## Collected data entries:
- Opening Delimiter -

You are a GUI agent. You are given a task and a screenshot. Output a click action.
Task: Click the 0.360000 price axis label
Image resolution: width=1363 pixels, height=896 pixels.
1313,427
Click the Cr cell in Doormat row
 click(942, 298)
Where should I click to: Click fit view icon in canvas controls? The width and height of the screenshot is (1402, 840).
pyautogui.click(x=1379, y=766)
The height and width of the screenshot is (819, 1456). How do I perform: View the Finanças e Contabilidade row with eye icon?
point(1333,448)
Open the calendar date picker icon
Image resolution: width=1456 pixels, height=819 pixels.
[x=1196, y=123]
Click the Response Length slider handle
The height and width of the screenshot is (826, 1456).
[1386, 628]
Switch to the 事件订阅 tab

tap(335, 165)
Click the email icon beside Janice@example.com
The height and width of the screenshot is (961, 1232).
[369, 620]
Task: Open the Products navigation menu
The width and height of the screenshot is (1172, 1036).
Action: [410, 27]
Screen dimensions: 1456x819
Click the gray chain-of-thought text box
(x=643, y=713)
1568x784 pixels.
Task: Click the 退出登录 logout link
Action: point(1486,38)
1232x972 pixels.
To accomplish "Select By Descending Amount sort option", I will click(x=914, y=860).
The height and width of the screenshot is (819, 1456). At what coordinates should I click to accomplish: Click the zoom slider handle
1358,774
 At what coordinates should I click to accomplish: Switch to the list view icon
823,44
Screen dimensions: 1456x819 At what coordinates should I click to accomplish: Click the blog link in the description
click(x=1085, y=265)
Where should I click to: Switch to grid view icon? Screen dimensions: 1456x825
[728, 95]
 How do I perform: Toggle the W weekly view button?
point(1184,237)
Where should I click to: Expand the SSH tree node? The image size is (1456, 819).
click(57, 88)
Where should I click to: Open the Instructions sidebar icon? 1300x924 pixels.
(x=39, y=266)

- Closing Delimiter -

## What you are asked to do:
Word for word, transcribe each record.

## Answer for the task:
You are a GUI agent. You are given a task and a screenshot. Output a click action.
Task: Click the 0.360000 price axis label
Image resolution: width=1363 pixels, height=896 pixels.
1313,427
Click the Cr cell in Doormat row
 click(942, 298)
Where should I click to: Click fit view icon in canvas controls? The width and height of the screenshot is (1402, 840).
pyautogui.click(x=1379, y=766)
The height and width of the screenshot is (819, 1456). How do I perform: View the Finanças e Contabilidade row with eye icon?
point(1333,448)
Open the calendar date picker icon
Image resolution: width=1456 pixels, height=819 pixels.
[x=1196, y=123]
Click the Response Length slider handle
The height and width of the screenshot is (826, 1456).
[1386, 628]
Switch to the 事件订阅 tab

tap(335, 165)
Click the email icon beside Janice@example.com
The height and width of the screenshot is (961, 1232).
[369, 620]
Task: Open the Products navigation menu
The width and height of the screenshot is (1172, 1036).
Action: [410, 27]
Screen dimensions: 1456x819
Click the gray chain-of-thought text box
(x=643, y=713)
1568x784 pixels.
Task: Click the 退出登录 logout link
Action: point(1486,38)
1232x972 pixels.
To accomplish "Select By Descending Amount sort option", I will click(x=914, y=860).
The height and width of the screenshot is (819, 1456). At what coordinates should I click to accomplish: Click the zoom slider handle
1358,774
 At what coordinates should I click to accomplish: Switch to the list view icon
823,44
Screen dimensions: 1456x819 At what coordinates should I click to accomplish: Click the blog link in the description
click(x=1085, y=265)
Where should I click to: Switch to grid view icon? Screen dimensions: 1456x825
[728, 95]
 How do I perform: Toggle the W weekly view button?
point(1184,237)
Where should I click to: Expand the SSH tree node? The image size is (1456, 819).
click(57, 88)
Where should I click to: Open the Instructions sidebar icon? 1300x924 pixels.
(x=39, y=266)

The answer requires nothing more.